If you look at my blogpost you will see that the only right wing group are the Evangelical Protestants, *all* other groups voted for Obama. Incidentally, Obama has an abortion voting record that is more radical than many abortion supporting groups.
http://www.humanevents.com/article.php?id=18647
McCain may have supported abortion, but there was a good chance he would die in office, letting Palin become president. Palin is pro-life and would have been the best choice for the Republicans.
@Ronduck
Submitted by Monarchist on Sat, 2009-01-10 19:47.
1. Constitution Party seems to be much more right wing. Don't you think that you vote rather on less leftist mainstream party? This perspective seems to be more accurate.
2. To secure a border is one thing and populist anti-Hispanic rhetoric another. This is pretty obvious that Republicans cannot have both, give opportunity to chauvinist crowd to speak in their name and gather votes of Hispanic voters.
3. I checked out Ted Kennedy. He is a remarried person divorced from a living. So according to the Catechism of the CC, he is automatically denied communion. You are simply wrong.
4. I find it amazing, your suggestion that some politician is supposed to be a moral example for Catholic Americans. If they are Catholics then they must listen to the Vatican and the Pope in particular. As I mentioned earlier I'm not a democrat. However even myself don't suspect that people consider politicians to be moral examples! This is simply not the case.
@Monarchist
Submitted by Ronduck on Sun, 2009-01-11 01:13.
3. I checked out Ted Kennedy. He is a remarried person divorced from a living.
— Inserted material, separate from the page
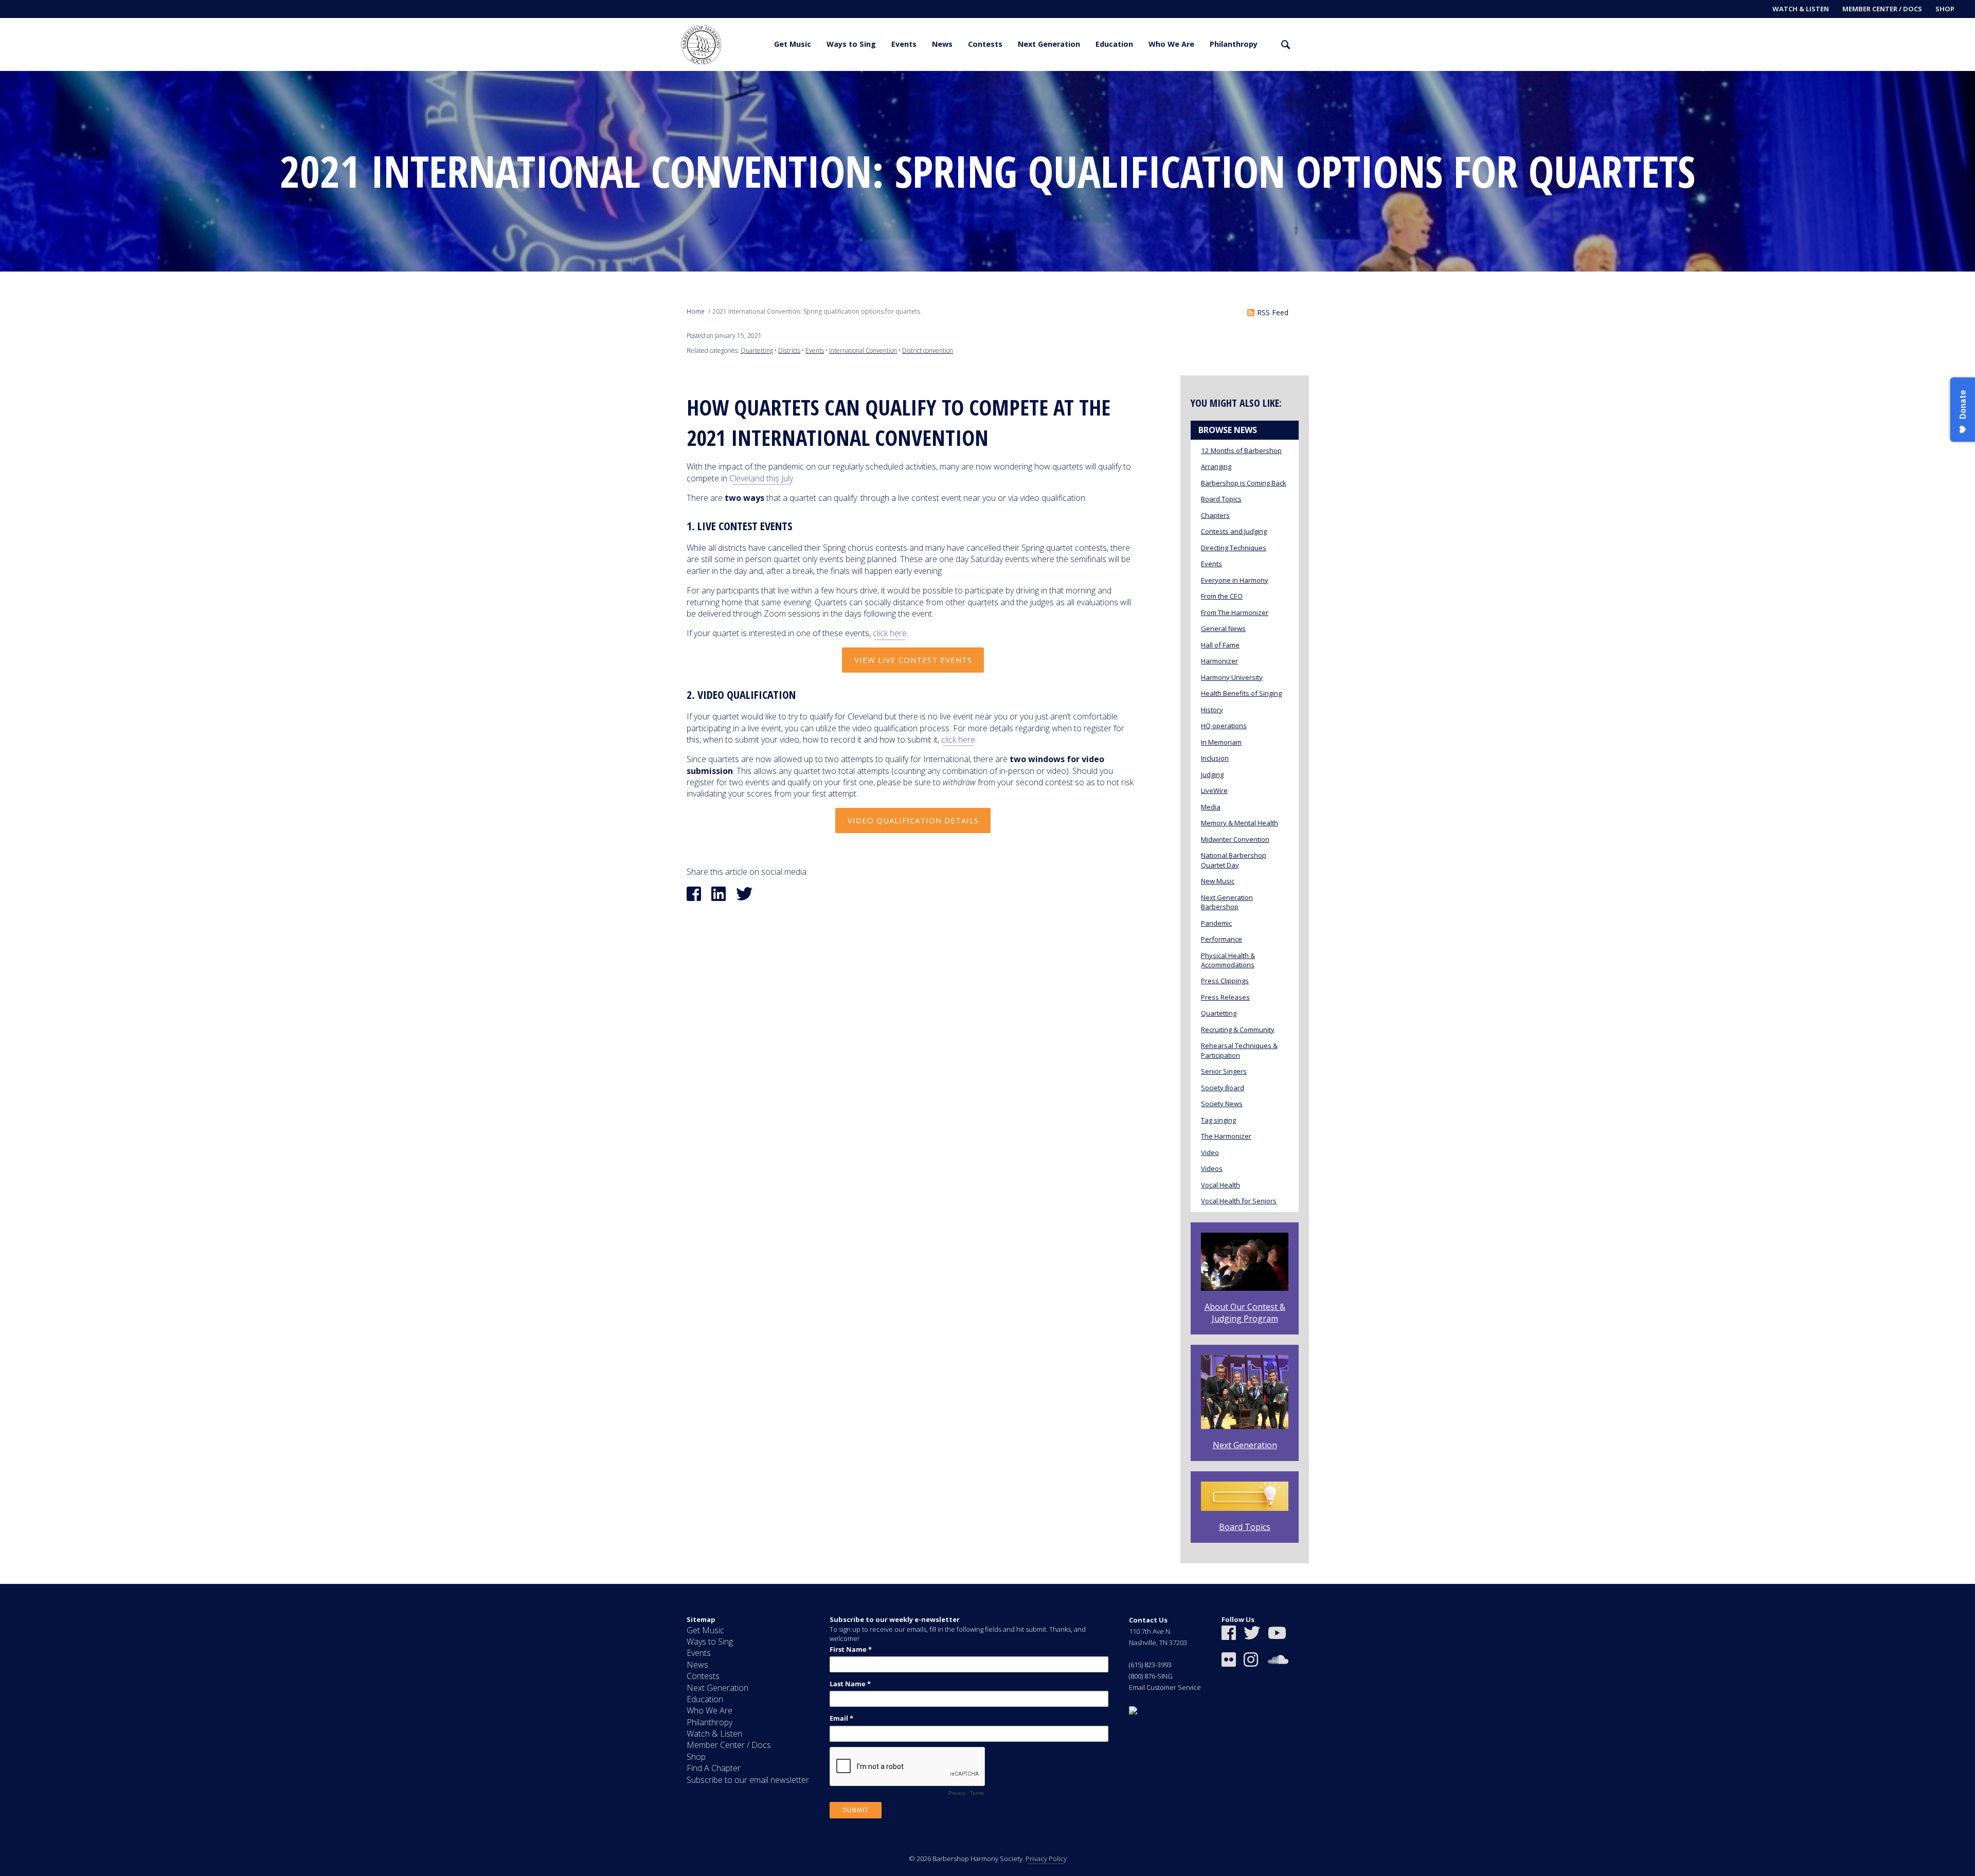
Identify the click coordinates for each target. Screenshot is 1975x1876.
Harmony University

So according to the Catechism of the CC, he is automatically denied communion. You are simply wrong.
Ted Kennedy almost certainly had his first marriage annulled, but we can't know until the church confirms or denies it:
And although Senator Edward Kennedy won't say whether his first marriage was annulled, he did take Communion at his mother's funeral and maintains that his "second marriage had been blessed by the church."
Ted Kennedy was also given communion at the Papal Mass given in the US. Here is a statement from Daniel J Skehan:
"Two of my sons and I attended the Papal Mass yesterday. We were seated in section 216, directly above the section in which Ted Kennedy was seated. Several minutes prior to the general distribution of communion a priest walked down to Ted Kennedy and gave him communion. There was some discussion amongst we in our section about the inappropriateness of his reception of the Host. Be certain, he remained seated not out of some self-enforced respect for the sacrament, but rather out of respect for his girth and mobility."
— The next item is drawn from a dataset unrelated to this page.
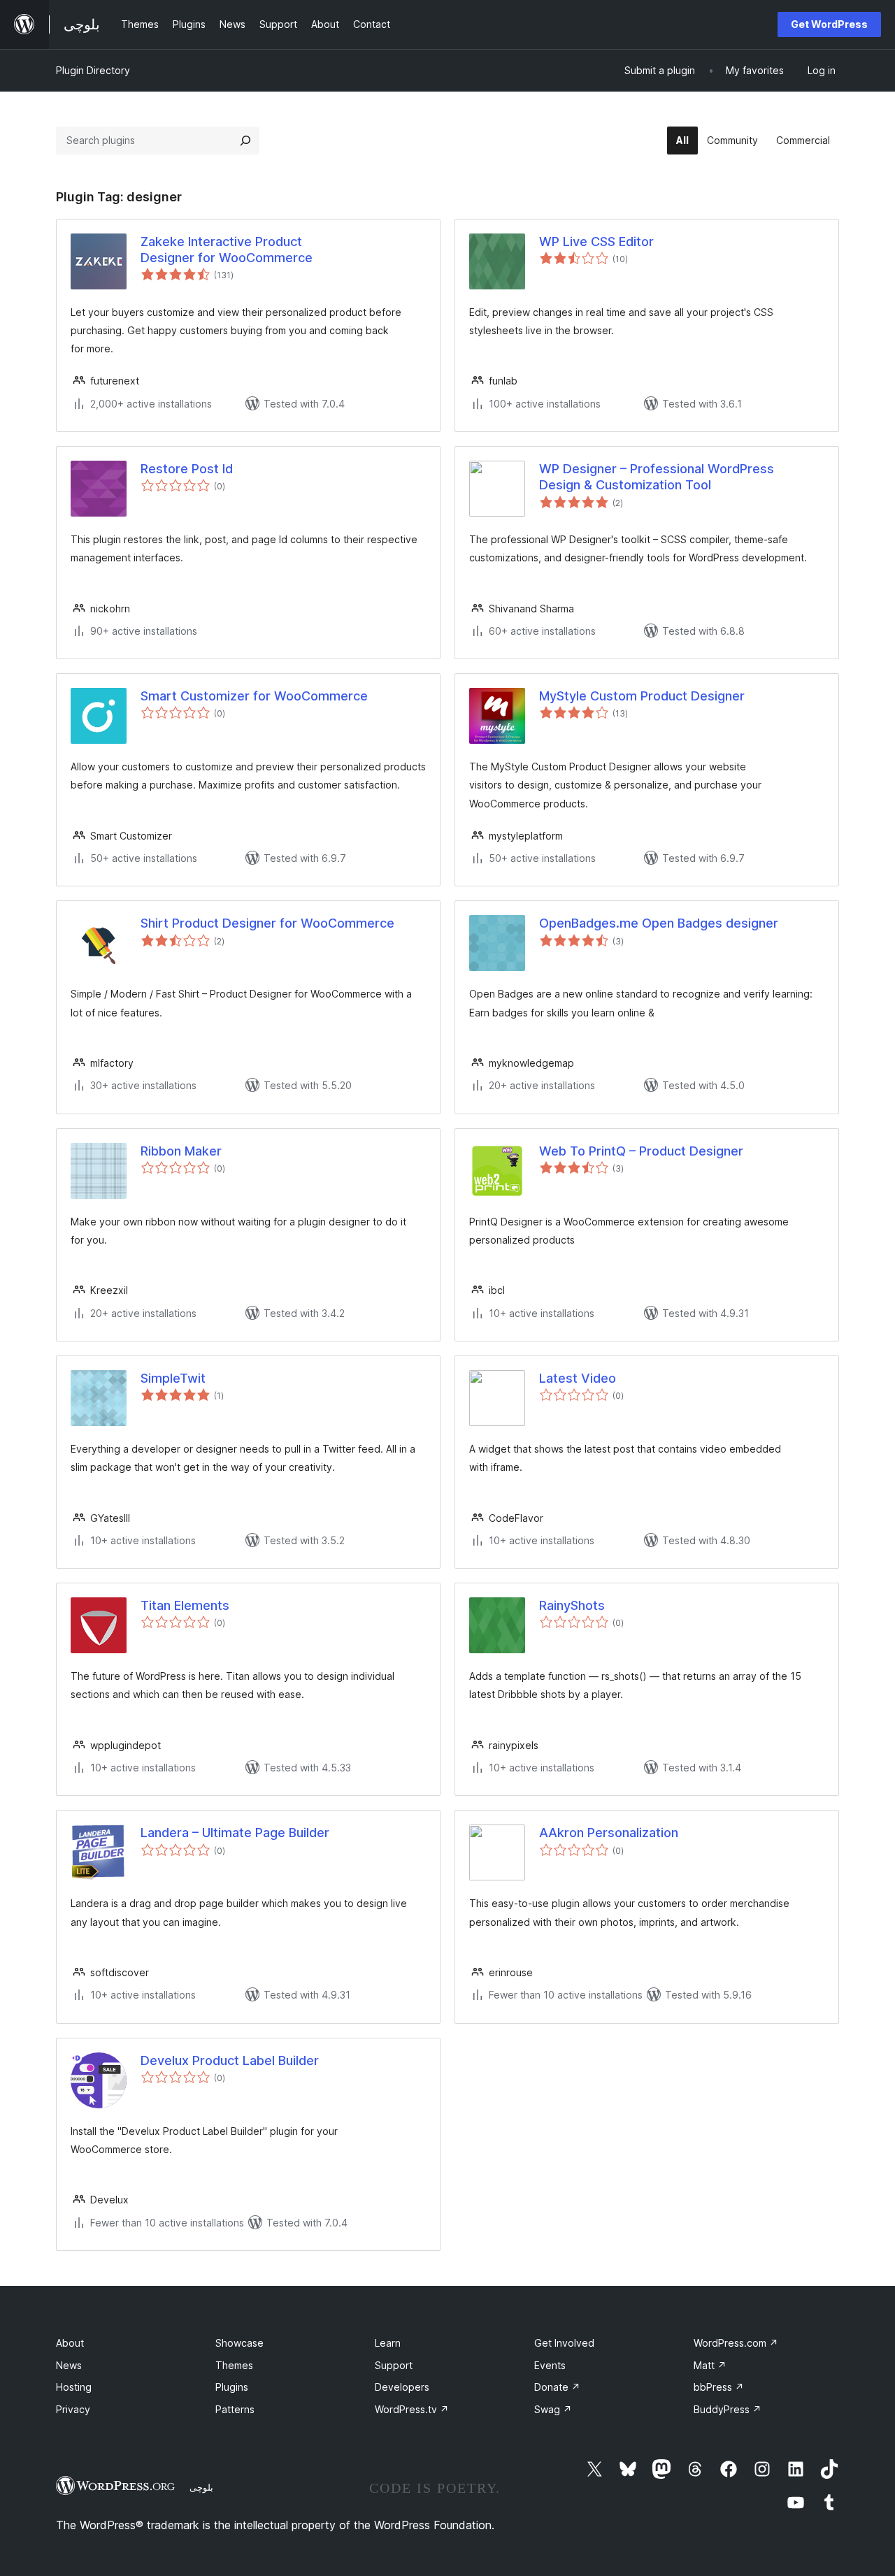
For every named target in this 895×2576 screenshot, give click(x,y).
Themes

Ted has received communion in the past, and the American bishops have not taken any steps to stop him. The bishops cannot claim that Ted is automatically excommunicated, they must do it themselves because of his prominent support of abortion. Heck, they do not even claim he is automatically excommunicated, they just sit around and let their priest give communion to babykiller.
4. If the Catholic hierarchy will not excommunicate a man who is almost singlehandedly responsible for keeping abortion legal in the US then they are admitting that the church approves of abortion. Ted is the product of the American church, a church that needs to have many of its' bishops fired. Either the entire American hierarchy is in a state of sin, or Ted is allowed to screw around because he helps keep the floodgates open for more Mexicans. Or both.
@Ronduck
Submitted by Monarchist on Sun, 2009-01-11 14:54.
1. Well, it appears that this is more complicated case. Indeed his marriage was annulled but then his wife complained to Vatican and they reversed this decision. (24 years of marriage and two kids, this is practically impossible to annul such marriage!) So in the end, Ted Kennedy is officially denied communion. If he ignore this fact, this is behaviour about I never have heard before. The man is an ass. We cannot expect that some ordinary priest will know family situation of every politician. This is matter of self-responsibility. http://catholicnewsagency.com/new.php?n=9693
2. The problem with progressive clergy exist not only among Catholic hierarchy. Influential politicians are well aware who is who and they head to proper people when they need their help. So I would not suggest that this is massive attitude among Catholic clergy.
3. Perhaps this would be good to excommunicate 90% of politicians, because this is practically what they deserve. Pope Benedict appears to dislike progressives, hopefully he will manage to handle them with time.
@Monarchist
Submitted by Ronduck on Mon, 2009-01-12 18:58.
1. The reaon I chose Ted is because Ted is the main supporter of abortion in the US. Ted has supported a procedure that has killed 50 million children, and he has supported it almost from the day it was legalized! In 35 years of active support of abortion, the Catholic clergy has never threatened to excommunicate Ted. If the Catholic clergy in the US were serious about stopping abortion then it would expel Ted In Central America the Catholic church called for massive demonstrations in the various countries capitols in order to put pressure on the national parliaments to criminalize the procedure. Here in the US the clergy give sermons about "working to stop abortion", and they even say such things on TV, but they never get rid of the leading reprobate that works to keep the killing legal. They need to denounce him publicly make sure his local priest denies him entrance to the parish.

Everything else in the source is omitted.